- _Document section_:
--- START ---

Time for me to get clean and slicked up!

The goal is to work to diminish the cues whether they are verbal, modeling or visuals. This idea is known as “Least Restrictive Prompting.”  Teaching a behavior starts with putting your hand over the child’s hand to show them how to do it.  Then literally you begin to fade back.  From there your hand is over the child’s wrist, then elbow, upper mid-arm, shoulder and finally letting go and being within close proximity.  The end result is to help him foster independence in all of these tasks.  To date, Nick is able to get his grooming bin out of the closet and follow a routine with success.  He also has hygiene built into his curriculum at school.

Here is Nick’s grooming bin. He also uses body spray but that is kept under the sink that has a childproof lock since he likes to take it and spray all over the place including right into your eyeballs (see more of these shenanigans in blog #10~ Nano Second.)

Last week in Blog #21, I mentioned the word “buck naked.” Nick has absolutely no problem undressing.  However getting dressed can be tricky.  He often puts his pants and shirts on backward still to this day.  By laying the clothes out a certain way, Nick is more easily able to get this done correctly. Note the shirt is laid out backwards so he can grab it from behind and pull it over his head.  The pants are laid out over his feet straight up so he can put one leg in at a time….

 Voila, it works! 🙂

Here is another idea.  Put a smiley face on with painters tape on the tag area and cue this to be in the back.

Bottom line is this…. As Nick’s mom, the biggest gift I can give my son besides love is to teach him to become independent in all of these tasks.  He will gain confidence, pride and hopefully a spot in a group home someday.  Not every day goes smoothly.   Sometimes we just have to get out the door, and if Nick is moving slowly I don’t force him to do it on his own. Pushing Nick too hard can lead to frustration on both our parts so I pick my battles.  Easy as a cat taking a bath, no but it can be done.  That’s what is in my noggin this week.  I hope the Grooming 101 tutorial was helpful and maybe enlightening.  Make it a good one and until next Monday and here’s to looking slick and sharp.  After all, as the ZZ Top says….”Every girl’s crazy about a sharp dressed man….”

--- END ---

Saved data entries
--- START ---

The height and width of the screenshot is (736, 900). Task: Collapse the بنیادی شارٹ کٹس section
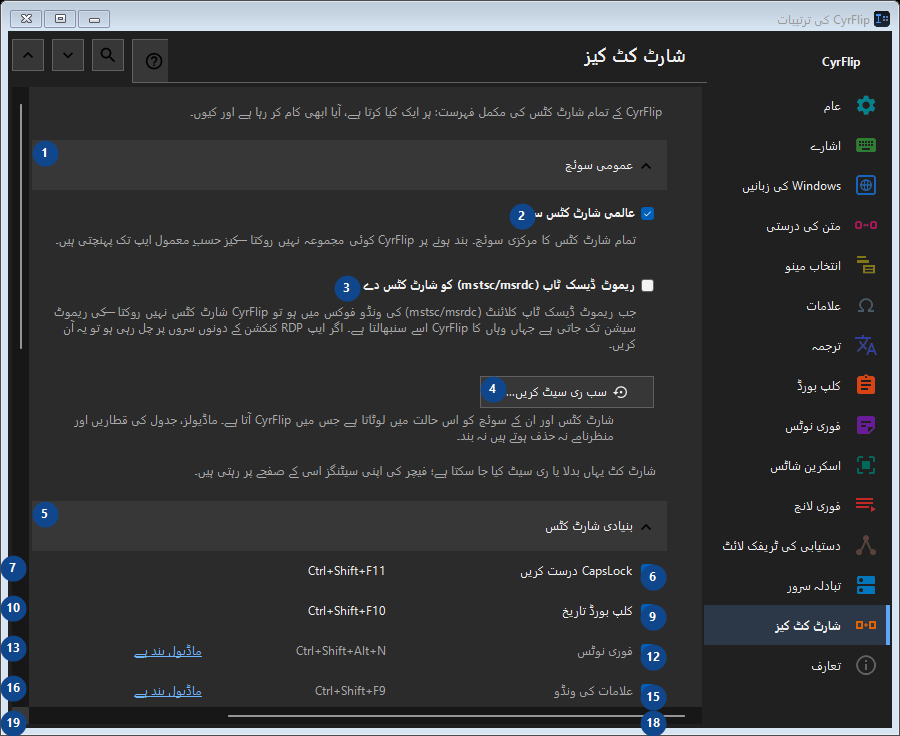click(x=350, y=526)
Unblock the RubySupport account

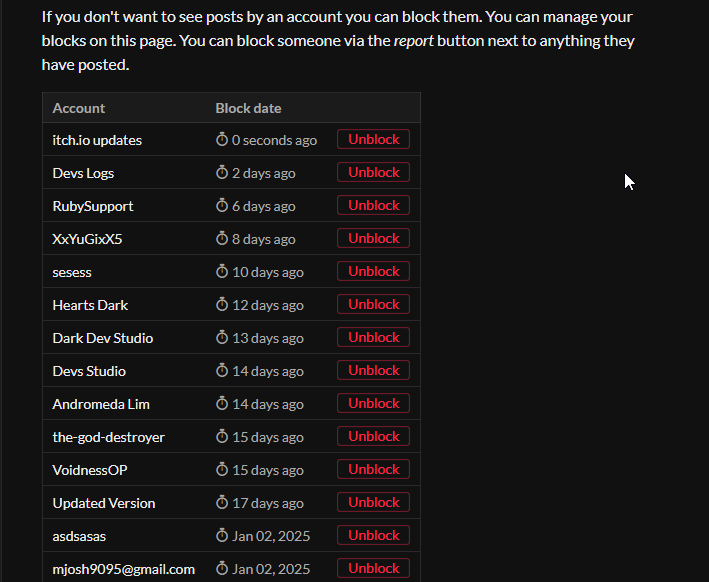coord(373,206)
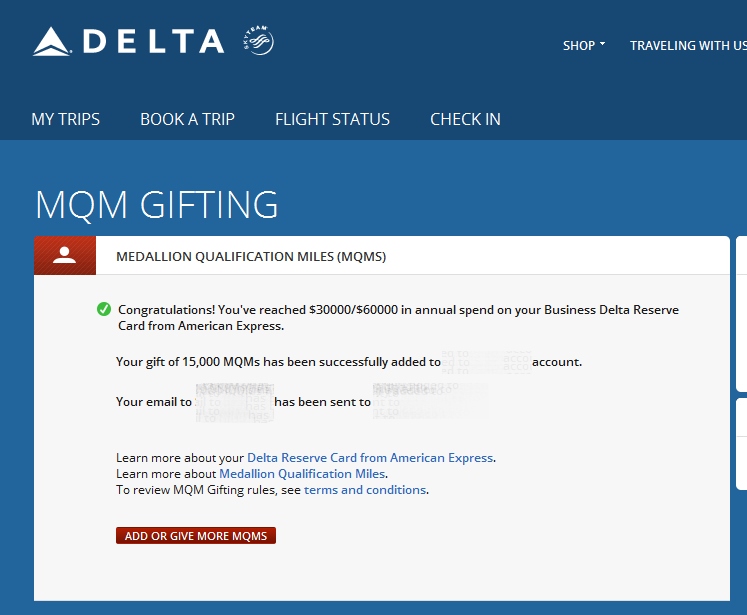Open the TRAVELING WITH US menu

(x=687, y=46)
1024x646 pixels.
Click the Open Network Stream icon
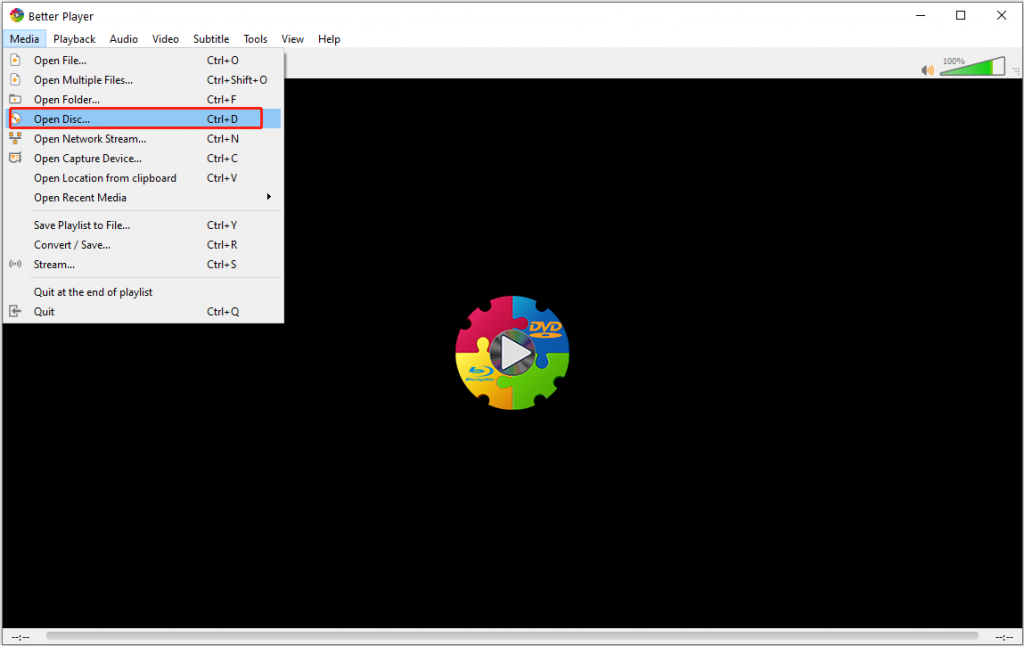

--- END ---

- _Work item_: In the grooming post, rewrite the paragraph beginning "The goal is to work to diminish the cues" as a short bulleted list that keeps its main facts.

- _Written answer_:
- The goal is to reduce cues, whether verbal, modeling, or visual. This approach is called "Least Restrictive Prompting."
- Teaching a behavior begins with placing your hand over the child's hand, then gradually fading back: to the wrist, elbow, upper mid-arm, and shoulder, and finally letting go while staying close by.
- The aim is to foster the child's independence in all of these tasks.
- So far, Nick can take his grooming bin out of the closet and successfully follow a routine.
- Hygiene is also part of his school curriculum.